Data excerpts
*** Begin section ***
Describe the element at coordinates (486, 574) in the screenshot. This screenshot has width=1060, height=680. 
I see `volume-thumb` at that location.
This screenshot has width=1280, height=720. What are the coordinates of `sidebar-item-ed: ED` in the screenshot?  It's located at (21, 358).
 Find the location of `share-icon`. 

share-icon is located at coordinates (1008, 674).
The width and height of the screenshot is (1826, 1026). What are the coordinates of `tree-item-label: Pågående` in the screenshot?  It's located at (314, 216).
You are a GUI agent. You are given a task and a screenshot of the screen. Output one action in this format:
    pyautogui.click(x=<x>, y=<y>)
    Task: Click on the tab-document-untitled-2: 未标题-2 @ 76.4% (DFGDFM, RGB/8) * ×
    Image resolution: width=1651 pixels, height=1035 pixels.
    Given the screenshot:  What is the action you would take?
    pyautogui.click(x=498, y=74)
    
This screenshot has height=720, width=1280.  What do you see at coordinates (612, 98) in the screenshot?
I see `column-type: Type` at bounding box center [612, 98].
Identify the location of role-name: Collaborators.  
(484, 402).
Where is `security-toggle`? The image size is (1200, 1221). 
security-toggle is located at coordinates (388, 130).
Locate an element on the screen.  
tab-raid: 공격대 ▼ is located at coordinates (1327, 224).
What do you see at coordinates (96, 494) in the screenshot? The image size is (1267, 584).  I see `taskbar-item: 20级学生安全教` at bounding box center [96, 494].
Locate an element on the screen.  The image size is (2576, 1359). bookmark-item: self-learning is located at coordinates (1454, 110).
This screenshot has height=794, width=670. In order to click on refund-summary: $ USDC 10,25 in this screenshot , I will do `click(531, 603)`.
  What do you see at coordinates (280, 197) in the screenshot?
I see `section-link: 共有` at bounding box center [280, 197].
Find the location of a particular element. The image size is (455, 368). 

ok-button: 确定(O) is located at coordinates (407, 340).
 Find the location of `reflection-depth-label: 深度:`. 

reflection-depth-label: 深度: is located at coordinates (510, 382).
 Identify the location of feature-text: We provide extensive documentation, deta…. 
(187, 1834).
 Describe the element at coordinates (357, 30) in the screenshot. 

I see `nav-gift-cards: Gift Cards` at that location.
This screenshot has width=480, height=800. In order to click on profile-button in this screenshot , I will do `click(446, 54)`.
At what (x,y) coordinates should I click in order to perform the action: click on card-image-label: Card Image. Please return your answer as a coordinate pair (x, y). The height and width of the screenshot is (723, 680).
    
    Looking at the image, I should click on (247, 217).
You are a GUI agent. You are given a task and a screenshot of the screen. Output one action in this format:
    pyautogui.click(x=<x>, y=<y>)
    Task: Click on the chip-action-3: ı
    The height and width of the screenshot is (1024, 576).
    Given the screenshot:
*** End section ***
Aim of the exercise: Quote all of the records above word for word.

Your response:
Describe the element at coordinates (486, 574) in the screenshot. This screenshot has width=1060, height=680. 
I see `volume-thumb` at that location.
This screenshot has width=1280, height=720. What are the coordinates of `sidebar-item-ed: ED` in the screenshot?  It's located at (21, 358).
 Find the location of `share-icon`. 

share-icon is located at coordinates (1008, 674).
The width and height of the screenshot is (1826, 1026). What are the coordinates of `tree-item-label: Pågående` in the screenshot?  It's located at (314, 216).
You are a GUI agent. You are given a task and a screenshot of the screen. Output one action in this format:
    pyautogui.click(x=<x>, y=<y>)
    Task: Click on the tab-document-untitled-2: 未标题-2 @ 76.4% (DFGDFM, RGB/8) * ×
    Image resolution: width=1651 pixels, height=1035 pixels.
    Given the screenshot:  What is the action you would take?
    pyautogui.click(x=498, y=74)
    
This screenshot has height=720, width=1280.  What do you see at coordinates (612, 98) in the screenshot?
I see `column-type: Type` at bounding box center [612, 98].
Identify the location of role-name: Collaborators.  
(484, 402).
Where is `security-toggle`? The image size is (1200, 1221). 
security-toggle is located at coordinates (388, 130).
Locate an element on the screen.  
tab-raid: 공격대 ▼ is located at coordinates (1327, 224).
What do you see at coordinates (96, 494) in the screenshot? The image size is (1267, 584).  I see `taskbar-item: 20级学生安全教` at bounding box center [96, 494].
Locate an element on the screen.  The image size is (2576, 1359). bookmark-item: self-learning is located at coordinates (1454, 110).
This screenshot has height=794, width=670. In order to click on refund-summary: $ USDC 10,25 in this screenshot , I will do `click(531, 603)`.
  What do you see at coordinates (280, 197) in the screenshot?
I see `section-link: 共有` at bounding box center [280, 197].
Find the location of a particular element. The image size is (455, 368). 

ok-button: 确定(O) is located at coordinates (407, 340).
 Find the location of `reflection-depth-label: 深度:`. 

reflection-depth-label: 深度: is located at coordinates (510, 382).
 Identify the location of feature-text: We provide extensive documentation, deta…. 
(187, 1834).
 Describe the element at coordinates (357, 30) in the screenshot. 

I see `nav-gift-cards: Gift Cards` at that location.
This screenshot has width=480, height=800. In order to click on profile-button in this screenshot , I will do `click(446, 54)`.
At what (x,y) coordinates should I click in order to perform the action: click on card-image-label: Card Image. Please return your answer as a coordinate pair (x, y). The height and width of the screenshot is (723, 680).
    
    Looking at the image, I should click on (247, 217).
You are a GUI agent. You are given a task and a screenshot of the screen. Output one action in this format:
    pyautogui.click(x=<x>, y=<y>)
    Task: Click on the chip-action-3: ı
    The height and width of the screenshot is (1024, 576).
    Given the screenshot:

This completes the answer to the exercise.